Text-based services have been around since the dawn of time, but not until the past year have we seen the rise of chatbots, in part led by Facebook’s unveiling of Bots for Messenger towards the beginning of the year. Mark Zuckerberg led the reveal, saying: “I’ve never met anyone who likes calling a business, and no one wants to have to install a new app for every service or business they want to interact with … We think you should just be able to message a business, just as you would a friend.”
Since the Facebook launch, developers have created more than 11,000 bots, and some banks have been brave enough to dip their toes in the water already, keen to explore the role that bots can play within retail banking. The UAE is keen on leveraging such technology, with the banking and finance sector being a top priority for the government to transform. Emirates NBD is a prime example of the progress local banks are making in this space, with its “Future Lab” debuting an intelligent chatbot to offer better customer service. EVA as it’s known, acts as a virtual assistant and can converse in English and offer the end user an enhanced experience based on artificial intelligence algorithms. The beta version also includes chatbot capabilities via the bank’s Facebook messenger, which will soon be extended to its mobile banking application.
While a few banks might be able to experiment, for the majority it’s an ambiguous space which needs to be exceptionally well understood before significant investment is made. Where money and private information is involved, the stakes are currently very high. A recent Forrester report advised that banks should hold off and wait a further two to three years before investing in customer-facing chatbot services. Instead, for the time being, it recommends banks would be better off working with their technology partners to focus on foundational digital initiatives that will enable better bots and artificial-intelligence-based services in the future.

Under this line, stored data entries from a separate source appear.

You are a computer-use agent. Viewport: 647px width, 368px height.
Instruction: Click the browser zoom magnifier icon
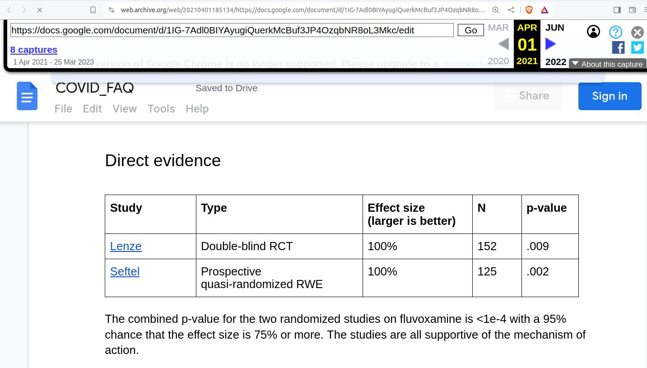pos(496,10)
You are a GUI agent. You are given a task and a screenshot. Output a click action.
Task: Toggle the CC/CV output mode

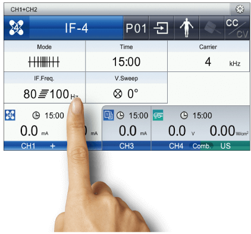[237, 28]
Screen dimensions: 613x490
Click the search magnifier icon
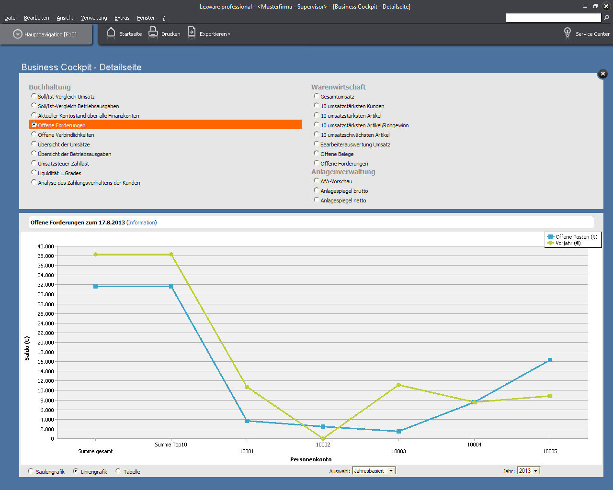click(607, 18)
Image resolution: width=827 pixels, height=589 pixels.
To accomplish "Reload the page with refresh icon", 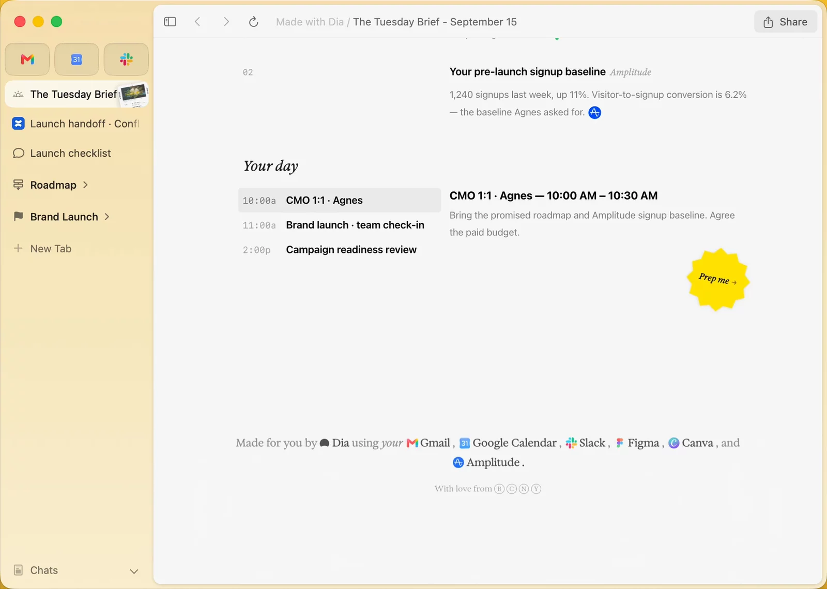I will (253, 22).
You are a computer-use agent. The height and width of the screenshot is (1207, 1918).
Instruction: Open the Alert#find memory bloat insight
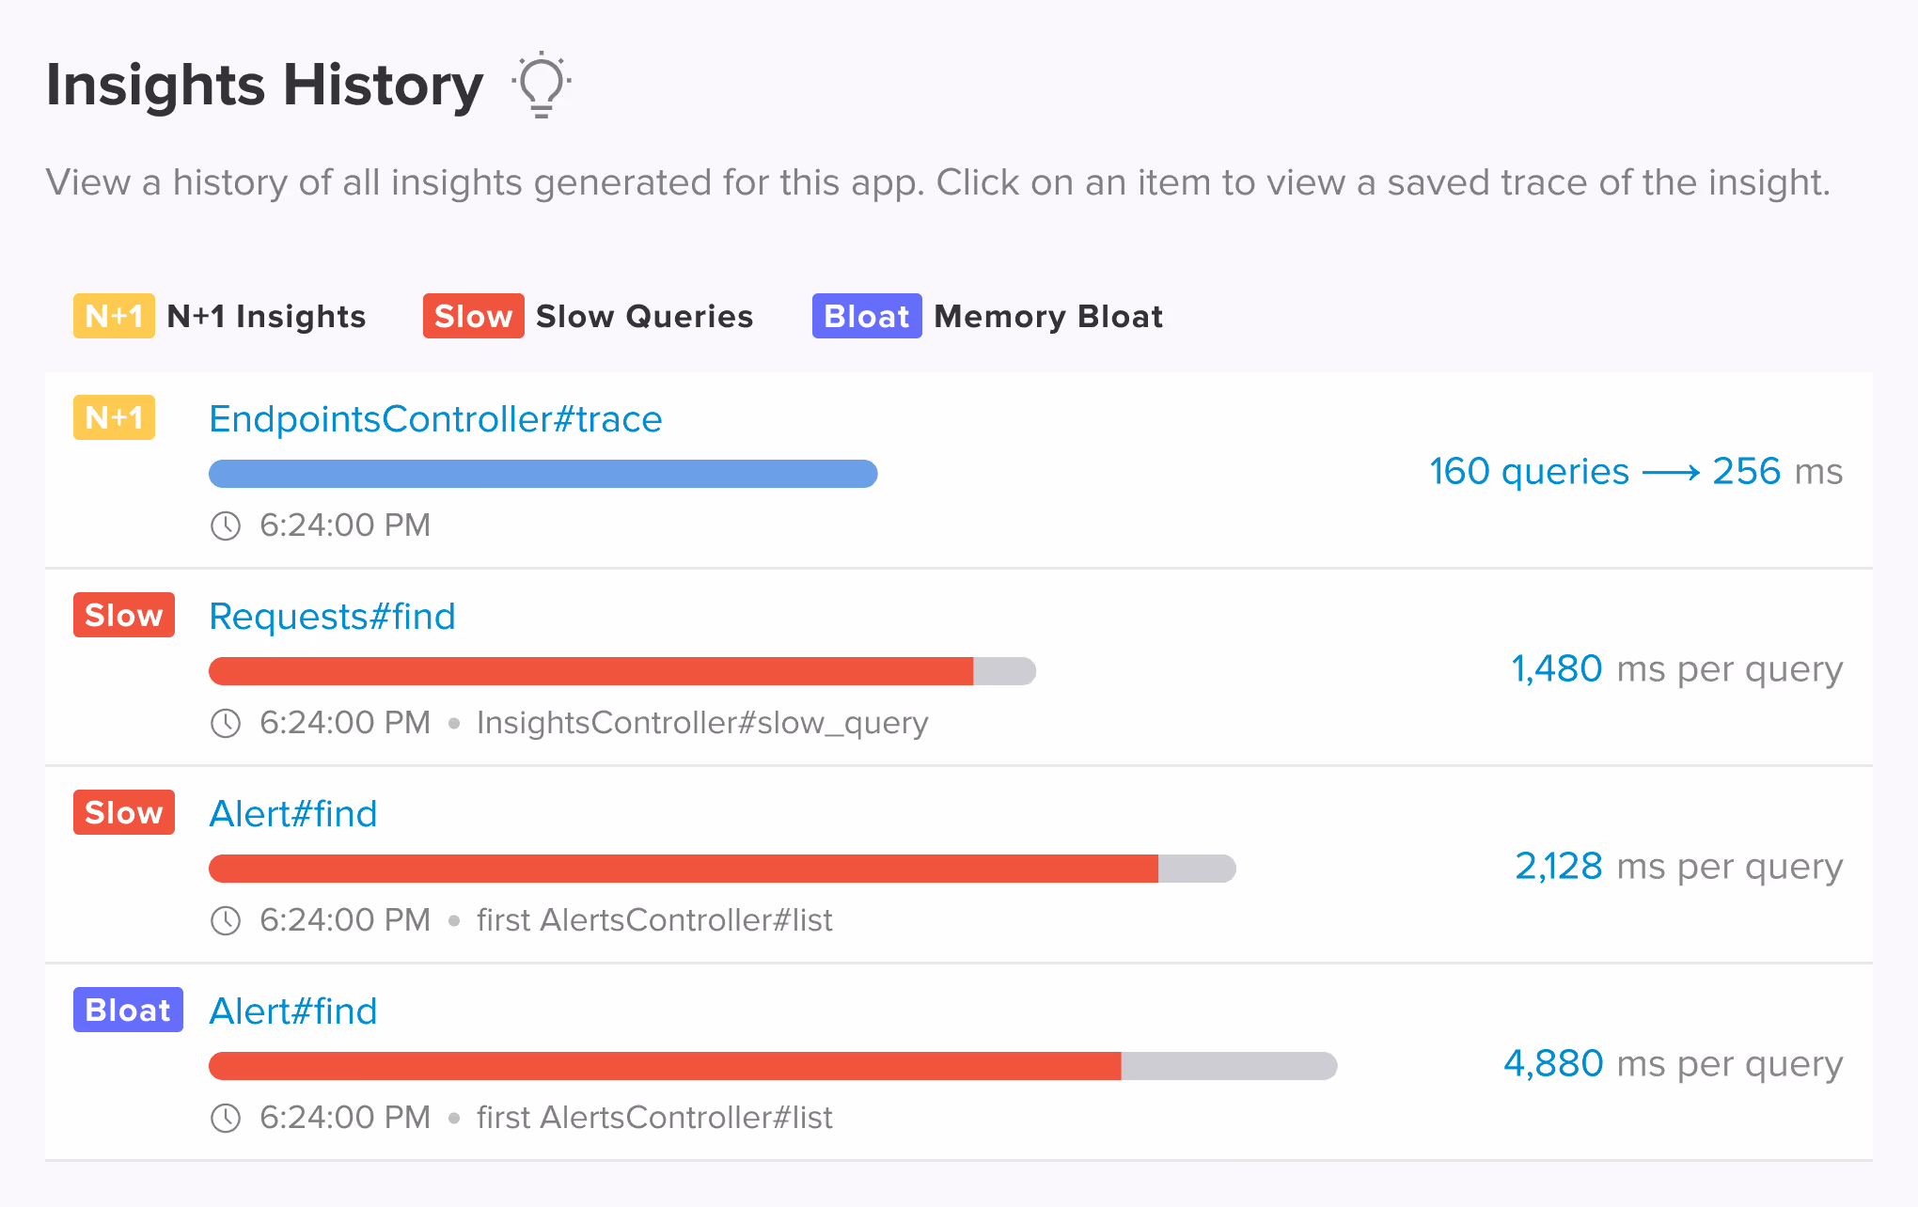pos(292,1011)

There are several reasons for this, but fundamentally the technology simply isn’t mature enough yet and AI hasn’t quite progressed to the point where it can really carry on a conversation and always give a customer what they’re asking for. For banking bots to go mainstream it’s essential that they’re easy to use, with high functioning natural language processing capabilities.
Another factor to consider is that instant messaging remains incredibly popular. A recent study commissioned by Northwestern University in Qatar revealed that social media use in the region is shifting away from Twitter and Facebook and moving toward text platforms such as Snapchat and WhatsApp.
It’s a trend that cannot be ignored when weighing up the consumer attention economy, and the continuing popularity of messaging apps suggests people will happily talk to bots in the future. Bots will need much experimentation to find their place, but there’s no reason why they couldn’t coexist on people’s smartphones with apps and other future technologies yet to be invented.
Striking the balance
The global race for banks to be digital first is on, but it is early days still. Leading banks are in the process of learning how to take a mobile-first approach and re-imagine their customer experiences, from opening up a current account to buying a home or taking out a small business loan. While many have begun migrating their customers from the branch or call centre to their digital channels, it’s critical to take a country-specific view and carefully consider the cultural differences and preferences before deciding on the pace of change. The UAE could serve as an ideal test market, research from Google on the matter recently ranked the country as no. 1 in global smartphone penetration, with 73.8 per cent of consumers carrying smartphones. The UAE’s strong retail sector based upon it’s a growing middle class, surging consumer confidence in technology and increasing domestic consumption means there is major potential for digitisation. For the average bank, a current priority is how to migrate routine activities out of the branch to self-service digital channels. But it’s critical that the mobile or digital experience is enough to truly delight the customer and remove any frustrations they might have in a branch. Right now, customers aren’t ready to be faced with a purely automated customer experience, although they increasingly view having to use branches and call centres as an inconvenience for many transactions. Getting the balance right is critical. Human interactions still count for a lot, and those customers who use both physical and digital channels still tend to be more loyal and more valuable to their primary bank.
There’s little doubt that the role of the branch, and front desk staff, is evolving significantly. Employees still have an important role to play, and particularly within complex transactions, but increasingly they will see themselves conversing more with customers through online chat or video. This will enable banks to better pool their specialist talent and achieve higher levels of productivity.
Exciting times lay ahead for banks. While chatbots might be our future bankers, right now, it’s critical to consider the bigger picture, and focus on the initiatives that will help drive customer loyalty. It’s important to stay ahead of the competition, but not every emerging innovation needs to be frantically implemented.
— Johnny Karam, Vice President for Middle East, Turkey & Africa at Citrix.